In der klassischen Modellvorstellung der Wirtschaftstheorie verhalten sich die Marktteilnehmer als Homo Oeconomicus – tatsächlich treffen Anleger ihre Entscheidungen aber nicht immer rational und schon gar nicht emotionslos. Die Behavioral Finance (verhaltensorientierte Finanzmarkttheorie) untersucht die psychologischen „Irritationen“ eines einzelnen Individuums bei der Finanzanlage und demzufolge auch einer ganzen Masse, wodurch sich Phänomene wie Booms und Krisen erklären (oder sogar vorhersagen?) lassen. Nicht selten führen diese Verhaltensanomalien zu Über- oder Unterbewertungen von Finanzwerten. Wir Teilnehmer reagieren je nach Ausprägung (steigender/fallender Markt) ganz unterschiedlich stark. Dies zeigt sich beispielsweise an wiederkehrenden Verhaltensmustern, die Verlusten einen höheren Schmerz zuweisen als Gewinnen an Freude. In jedem Marktzyklus ist das beschriebene Herdenverhalten (nennen wir es gerne auch Trendanalyse) der Marktteilnehmer mitunter sichtbar. Das überwiegend verlust-averse Verhalten ggü. Risikofreude offenbart sich zweifellos in unterschiedlicher Form und Ausprägung. Signifikante Änderungen der Risikoeinstufung (Ausweitung) ergeben sich jedoch z.B. bei zunehmendem Ertragsdruck. Die Wahrnehmung der Investoren, beeinflusst durch Faktoren wie Informationsfluss, Preise, Meinungen, vorherrschender Positionierung, etc. greift die Behavioral Finance auf und versucht hieraus neue Aufschlüsse zu generieren.

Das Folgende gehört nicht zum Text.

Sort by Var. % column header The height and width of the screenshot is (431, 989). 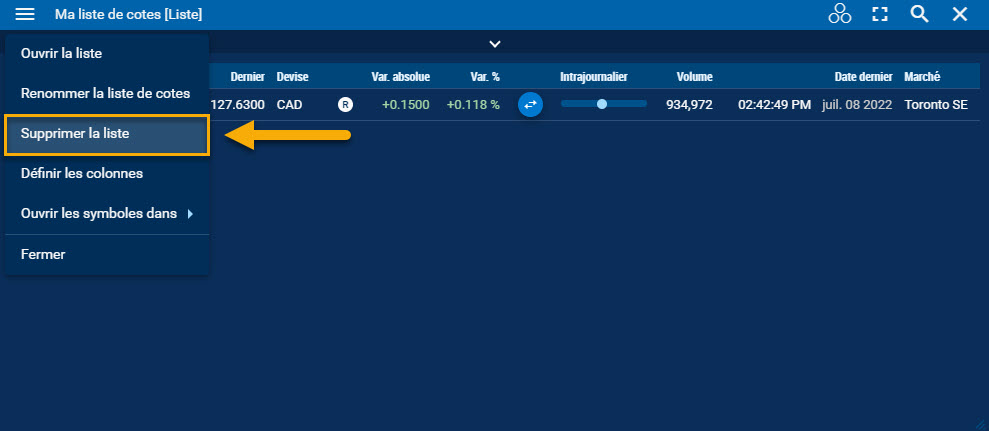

Wir als Mensch unterliegen im Entscheidungsverhalten (aufgrund unserer kognitiven Beschaffenheit) systematischen Irrtümern. Unser Gehirn greift hier gerne auf bekannte Denkmuster zurück, was im Wesentlichen effizient ist und durchaus auch brauchbare Ergebnisse liefert. In Folge dessen können aber verzerrte und für Investitionen weniger optimale Resultate entstehen. In der Psychologie werden diese unvollkommenen Faustregeln als Heuristiken bezeichnet. Durchaus gängige und stetig wiederkehrende Beispiele sind: Heimateffekt (Home Bias), Selektive Wahrnehmung, Kontrollillusion, Selbstüberschätzung, Ankereffekt, Verfügbarkeitsheuristik und Verlustaversion. Je nach Ausprägung der Effekte sind gerade auch in Krisensituationen entsprechende Marktbewegungen diesbezüglich zu erkennen.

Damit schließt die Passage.